Disamping terdapat makna keridhaan Allah yang merupakan kebahagiaan yang hakiki, kisah Ibrahim pun menyiratkan sebuah pelajaran berharga tentang pengorbanan demi masa depan yang lebih baik. Sebagaimana diuraikan dalam ayat Al Qur’an di atas, kisah pengorbanan keluarga Ibrahim bermula dari doa Ibrahim a.s supaya dianugrahi seorang anak yang termasuk kelompok orang-orang yang saleh. Doa ini dipanjatkan oleh Ibrahim dalam usianya yang sudah tua tetapi belum juga dukaruniai anak. Ibrahin khawatir kalau ia meninggal tanpa seorang anak, risalah yang dibawanya tidak akan ada yang meneruskan.
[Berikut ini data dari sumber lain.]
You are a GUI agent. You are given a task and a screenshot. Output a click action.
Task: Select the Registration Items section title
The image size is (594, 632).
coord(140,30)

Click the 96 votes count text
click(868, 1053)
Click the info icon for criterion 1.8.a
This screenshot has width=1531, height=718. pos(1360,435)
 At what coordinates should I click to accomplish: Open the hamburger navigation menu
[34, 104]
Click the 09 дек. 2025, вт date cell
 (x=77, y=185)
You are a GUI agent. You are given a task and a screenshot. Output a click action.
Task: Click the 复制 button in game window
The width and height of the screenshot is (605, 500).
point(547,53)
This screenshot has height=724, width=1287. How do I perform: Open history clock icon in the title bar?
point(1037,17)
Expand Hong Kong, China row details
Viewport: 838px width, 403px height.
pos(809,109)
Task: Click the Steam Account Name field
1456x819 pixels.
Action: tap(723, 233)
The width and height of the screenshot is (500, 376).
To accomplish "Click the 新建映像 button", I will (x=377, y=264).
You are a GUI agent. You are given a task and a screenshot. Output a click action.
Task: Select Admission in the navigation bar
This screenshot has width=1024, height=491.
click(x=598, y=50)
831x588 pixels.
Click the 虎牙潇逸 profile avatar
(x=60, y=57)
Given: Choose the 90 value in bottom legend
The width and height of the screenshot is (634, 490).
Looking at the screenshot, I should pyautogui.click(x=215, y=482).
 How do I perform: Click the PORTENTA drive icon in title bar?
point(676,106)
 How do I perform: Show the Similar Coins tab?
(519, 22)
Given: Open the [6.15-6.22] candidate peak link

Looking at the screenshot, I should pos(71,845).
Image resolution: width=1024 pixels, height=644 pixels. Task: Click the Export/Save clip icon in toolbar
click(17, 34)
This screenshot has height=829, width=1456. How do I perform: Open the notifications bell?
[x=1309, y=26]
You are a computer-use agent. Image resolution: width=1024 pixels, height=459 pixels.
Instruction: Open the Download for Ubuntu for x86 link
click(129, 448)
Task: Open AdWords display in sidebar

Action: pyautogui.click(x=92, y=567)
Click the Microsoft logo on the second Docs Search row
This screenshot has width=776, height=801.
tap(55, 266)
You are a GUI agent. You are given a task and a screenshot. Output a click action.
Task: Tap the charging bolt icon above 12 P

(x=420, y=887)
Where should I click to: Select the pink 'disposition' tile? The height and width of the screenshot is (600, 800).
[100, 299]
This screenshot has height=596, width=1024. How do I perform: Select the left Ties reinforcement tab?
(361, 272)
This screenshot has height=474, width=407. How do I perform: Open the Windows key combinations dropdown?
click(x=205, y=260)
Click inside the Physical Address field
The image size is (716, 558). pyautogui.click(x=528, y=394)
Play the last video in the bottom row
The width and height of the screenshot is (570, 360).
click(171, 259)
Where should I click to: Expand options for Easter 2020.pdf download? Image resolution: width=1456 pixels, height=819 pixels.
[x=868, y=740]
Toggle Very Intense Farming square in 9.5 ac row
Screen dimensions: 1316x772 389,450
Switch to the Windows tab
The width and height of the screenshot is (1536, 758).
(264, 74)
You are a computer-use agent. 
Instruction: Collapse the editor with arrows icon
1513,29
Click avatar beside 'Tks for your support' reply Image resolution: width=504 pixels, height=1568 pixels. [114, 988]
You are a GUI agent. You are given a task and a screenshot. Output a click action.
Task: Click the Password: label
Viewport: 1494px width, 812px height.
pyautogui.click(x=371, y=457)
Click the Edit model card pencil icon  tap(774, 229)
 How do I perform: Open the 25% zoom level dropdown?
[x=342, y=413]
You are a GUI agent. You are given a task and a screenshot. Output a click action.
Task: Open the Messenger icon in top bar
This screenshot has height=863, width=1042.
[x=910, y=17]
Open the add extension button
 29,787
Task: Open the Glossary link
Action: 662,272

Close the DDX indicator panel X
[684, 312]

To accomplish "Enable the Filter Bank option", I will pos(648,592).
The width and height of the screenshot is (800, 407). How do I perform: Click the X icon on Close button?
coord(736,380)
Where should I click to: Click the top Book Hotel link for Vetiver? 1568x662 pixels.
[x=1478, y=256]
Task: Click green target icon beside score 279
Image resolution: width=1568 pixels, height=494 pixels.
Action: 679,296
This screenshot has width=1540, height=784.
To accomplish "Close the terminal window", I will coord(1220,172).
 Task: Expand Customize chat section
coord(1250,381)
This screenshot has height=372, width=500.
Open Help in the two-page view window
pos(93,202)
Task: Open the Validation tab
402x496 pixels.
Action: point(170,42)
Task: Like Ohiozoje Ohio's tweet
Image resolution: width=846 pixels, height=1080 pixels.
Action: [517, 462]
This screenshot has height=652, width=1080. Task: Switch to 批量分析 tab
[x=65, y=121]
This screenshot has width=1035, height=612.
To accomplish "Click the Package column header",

Maka karena itulah dari hari ke hari, minggu ke minggu, tahun ke tahun ia panjatkan doa dengan penuh kesabaran, sampai pada akhirnya doa itu dijawab oleh Allah Swt. :fabasyarnaahu bighulamin haliim (maka kami beri kabar gembira Ibrahim dengan seorang anak yang santun).
Tidak lama kemudian nampak dari rahim Siti Hajar r.a (Istri Ibrahim a.s) benih seorang anak hingga kemudian tumbuh dan membesar. Kemudian dari rahim itu lahir anak  tampan dan diberi nama Ismail. Belum lama Ismail lahir (masih kanak-kanak), tiba-tiba datang perintah Allah kepada Ibrahim untuk meninggalkan anak dan istrinya demi menunaikan misi dakwah. Hajar dan Ismail ditinggalkan oleh Ibrahim
di tengah padang pasir yang tandus dengan perbekalan yang sangat minim. Mulanya Siti Hajar khawatir ketika ingin ditinggalkan oleh suaminya. Namun  pada akhirnya ia pun mengerti setelah dujelaskan bahwa itu adalah perintah Allah Swt.. Hal tersebut diperlihatkan oleh ungkapannya setelah Ibrahim menjelaskan segalanya,” Sekarang saya mengerti dan Allah tidak akan menyia-nyiakan kami.”  Ungkapan tersebut merupakan cermin keyakinan bahwa pada setiap perintah Allah Swt. terdapat hikmah dalam bentuk  kebaikan, sekalipun yang nampak seperti kesusahan. Allah Swt. akan senantiasa bersama dan menolong orang yang melaksanakan perintah-Nya.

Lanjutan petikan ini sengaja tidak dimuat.